Around 65% of marketers report tailoring content at the segment level, creating campaigns that feel relevant to different audiences. But even here, success is inconsistent. Seventy-two percent say AI is used primarily at the individual level, leaving broader collaborative benefits largely untapped. Many teams are still piloting AI agents, and 76% have not yet scaled their automation across the organisation.
Time is the biggest challenge for marketing teams, since multi-channel campaigns take three to four weeks to launch for most teams, despite 86% of leaders aiming for two weeks or less. Marketing departments are under pressure to move faster, but fragmented processes and isolated AI tools slow them down.
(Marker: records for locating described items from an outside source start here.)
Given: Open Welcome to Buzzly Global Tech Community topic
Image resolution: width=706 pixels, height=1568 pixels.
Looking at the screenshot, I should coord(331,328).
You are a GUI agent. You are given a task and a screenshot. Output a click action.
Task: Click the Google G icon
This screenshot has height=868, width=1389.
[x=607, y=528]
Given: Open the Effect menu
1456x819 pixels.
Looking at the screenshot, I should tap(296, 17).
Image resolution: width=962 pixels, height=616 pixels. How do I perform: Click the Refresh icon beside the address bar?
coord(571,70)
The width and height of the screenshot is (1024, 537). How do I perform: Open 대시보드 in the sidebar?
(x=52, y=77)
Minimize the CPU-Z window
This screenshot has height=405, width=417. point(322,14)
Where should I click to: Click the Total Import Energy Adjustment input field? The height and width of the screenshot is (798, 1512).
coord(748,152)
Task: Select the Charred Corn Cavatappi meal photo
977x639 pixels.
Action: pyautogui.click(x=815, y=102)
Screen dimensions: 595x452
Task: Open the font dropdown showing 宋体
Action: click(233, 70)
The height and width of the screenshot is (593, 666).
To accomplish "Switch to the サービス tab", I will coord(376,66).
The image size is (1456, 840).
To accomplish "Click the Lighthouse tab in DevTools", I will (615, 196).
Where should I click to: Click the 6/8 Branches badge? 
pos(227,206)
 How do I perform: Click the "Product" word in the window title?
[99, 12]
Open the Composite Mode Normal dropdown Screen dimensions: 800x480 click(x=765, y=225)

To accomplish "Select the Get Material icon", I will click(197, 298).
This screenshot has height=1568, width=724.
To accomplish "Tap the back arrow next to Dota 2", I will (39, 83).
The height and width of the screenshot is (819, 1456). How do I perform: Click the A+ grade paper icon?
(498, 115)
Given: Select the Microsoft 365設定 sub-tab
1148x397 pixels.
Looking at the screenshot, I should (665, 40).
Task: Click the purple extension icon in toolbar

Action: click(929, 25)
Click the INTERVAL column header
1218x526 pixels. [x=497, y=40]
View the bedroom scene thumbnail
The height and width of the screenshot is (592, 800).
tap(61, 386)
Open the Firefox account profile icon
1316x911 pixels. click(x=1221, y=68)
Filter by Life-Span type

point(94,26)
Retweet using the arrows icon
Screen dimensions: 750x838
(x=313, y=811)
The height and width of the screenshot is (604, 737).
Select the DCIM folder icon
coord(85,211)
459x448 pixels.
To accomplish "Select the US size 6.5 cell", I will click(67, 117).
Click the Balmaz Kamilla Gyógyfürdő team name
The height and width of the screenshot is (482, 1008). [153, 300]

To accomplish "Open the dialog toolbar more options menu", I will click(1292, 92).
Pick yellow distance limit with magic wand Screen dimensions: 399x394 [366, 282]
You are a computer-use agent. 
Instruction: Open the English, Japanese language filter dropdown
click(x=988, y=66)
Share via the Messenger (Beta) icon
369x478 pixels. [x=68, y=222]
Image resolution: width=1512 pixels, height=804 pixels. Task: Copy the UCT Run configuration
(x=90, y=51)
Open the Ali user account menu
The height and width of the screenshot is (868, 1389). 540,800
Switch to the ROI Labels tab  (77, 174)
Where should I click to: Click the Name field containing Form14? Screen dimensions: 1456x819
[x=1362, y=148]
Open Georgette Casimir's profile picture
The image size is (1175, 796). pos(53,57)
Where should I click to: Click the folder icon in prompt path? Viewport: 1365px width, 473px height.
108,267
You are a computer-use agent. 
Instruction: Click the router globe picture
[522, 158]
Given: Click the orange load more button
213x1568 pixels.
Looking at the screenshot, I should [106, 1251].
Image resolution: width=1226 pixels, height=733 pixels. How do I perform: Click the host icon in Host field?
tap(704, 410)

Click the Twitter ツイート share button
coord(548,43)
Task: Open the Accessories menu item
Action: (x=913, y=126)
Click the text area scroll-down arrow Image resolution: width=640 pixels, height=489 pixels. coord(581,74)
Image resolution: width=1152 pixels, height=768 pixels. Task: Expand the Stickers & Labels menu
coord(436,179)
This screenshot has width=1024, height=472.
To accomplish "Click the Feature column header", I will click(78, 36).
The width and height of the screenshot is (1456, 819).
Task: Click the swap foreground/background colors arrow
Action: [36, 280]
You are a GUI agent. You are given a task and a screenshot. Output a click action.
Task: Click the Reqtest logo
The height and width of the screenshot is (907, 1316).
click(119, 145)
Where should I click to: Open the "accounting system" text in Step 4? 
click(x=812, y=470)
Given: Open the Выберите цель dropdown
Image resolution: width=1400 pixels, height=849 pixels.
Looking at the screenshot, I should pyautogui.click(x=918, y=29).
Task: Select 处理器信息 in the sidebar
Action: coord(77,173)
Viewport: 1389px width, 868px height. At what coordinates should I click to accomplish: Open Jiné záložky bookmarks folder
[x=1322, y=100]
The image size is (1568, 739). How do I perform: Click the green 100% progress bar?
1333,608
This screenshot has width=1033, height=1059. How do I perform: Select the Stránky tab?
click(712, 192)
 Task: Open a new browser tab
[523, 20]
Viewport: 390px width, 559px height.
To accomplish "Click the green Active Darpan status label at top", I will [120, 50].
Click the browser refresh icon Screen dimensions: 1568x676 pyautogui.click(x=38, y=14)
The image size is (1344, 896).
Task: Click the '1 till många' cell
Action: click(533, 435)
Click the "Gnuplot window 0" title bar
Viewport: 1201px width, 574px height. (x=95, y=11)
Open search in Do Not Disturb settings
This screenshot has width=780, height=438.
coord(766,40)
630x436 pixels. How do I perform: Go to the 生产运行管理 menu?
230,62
On top of that, tight budgets are another challenge: 96% of leaders report at least some difficulty justifying spend internally, and 26% describe this as a major struggle.
All You Need Is Efficiency
More than half of respondents have reduced reliance on external agencies thanks to AI, and 70% believe full automation could eliminate most agency spend. Yet trimming costs doesn’t automatically speed campaigns. Organisational barriers like disconnected teams, siloed workflows, and unclear processes are still holding back true efficiency.
According to the report, retailers can achieve meaningful personalisation and efficiency gains, but only when systems, processes, and people are aligned. Until then, campaigns remain slow, fragmented, and far from real-time.
“When AI is used in silos, you get faster outputs, not better outcomes. The real unlock for retailers comes when AI becomes invisible — embedded into the way teams plan, create, and collaborate. That’s where speed and creativity finally meet at scale,” said Jason Ing, Chief Marketing Officer at Typeface.